My introduction to baking started with the home-kitchen classic that cracks open the oven door for so many—chocolate chip cookies. It was the 1970s, and most of the moms in our largely Catholic neighbourhood outside of Milwaukee, USA, were busy raising big families. For the girls in my house, that meant our mother made sure we knew our way around the kitchen.

At the flour-dusted table, Mom taught eight-year-old me how to make the cookies perfectly chewy with a crispy exterior. (The big secret: Always chill your dough.) We crafted them by the dozen, measuring ingredients from yellow Tupperware containers and mixing every­thing in my mom’s aqua Butter­print Pyrex bowl, part of a set she’d received as a wedding gift in 1963. Friends who grew up in ‘fresh fruit is dessert’ households could not get enough when they visited. And if they happened to come over when the cookie jar was empty, they were not shy about sharing their disappointment.

So from a young age, I was crystal clear on the power of a baked-to-­perfection cookie to make people happy. Baking cookies—then brownies, cakes and pies—became my hobby and a tasty form of social currency. First I used my skills with butter and sugar to impress a series of teenage boyfriends. In time, the fresh goodies were left on doorsteps to welcome new neighbours and set out in the break room for co-workers. Baking was my superpower.

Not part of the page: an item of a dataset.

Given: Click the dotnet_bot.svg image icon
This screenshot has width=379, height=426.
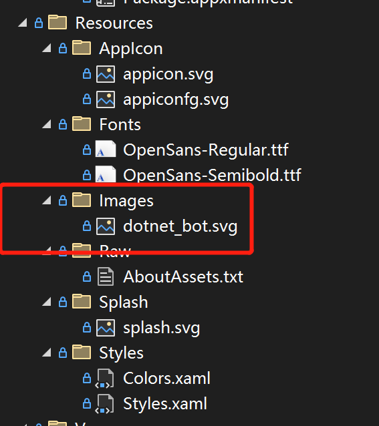Looking at the screenshot, I should (x=106, y=226).
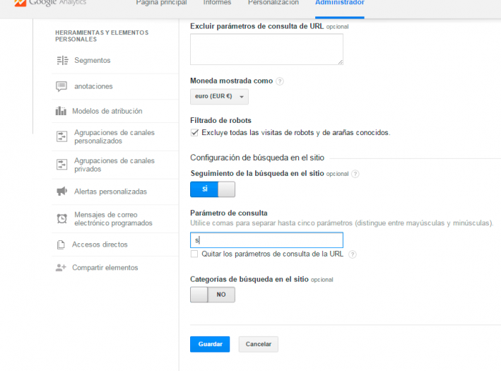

A few years ago, I became content director for Taste of Home, the RD sister magazine that celebrates the treasured recipes of home cooks. I’d never been more excited for a new job, but privately I worried that my baking chops wouldn’t measure up. Why? I had a secret as dark as an oven with a burnt-out light bulb: While I had baked sweets my whole life, I’d never made a yeast bread from scratch.

Mom couldn’t help me with this one. For her, store-bought frozen dough was her...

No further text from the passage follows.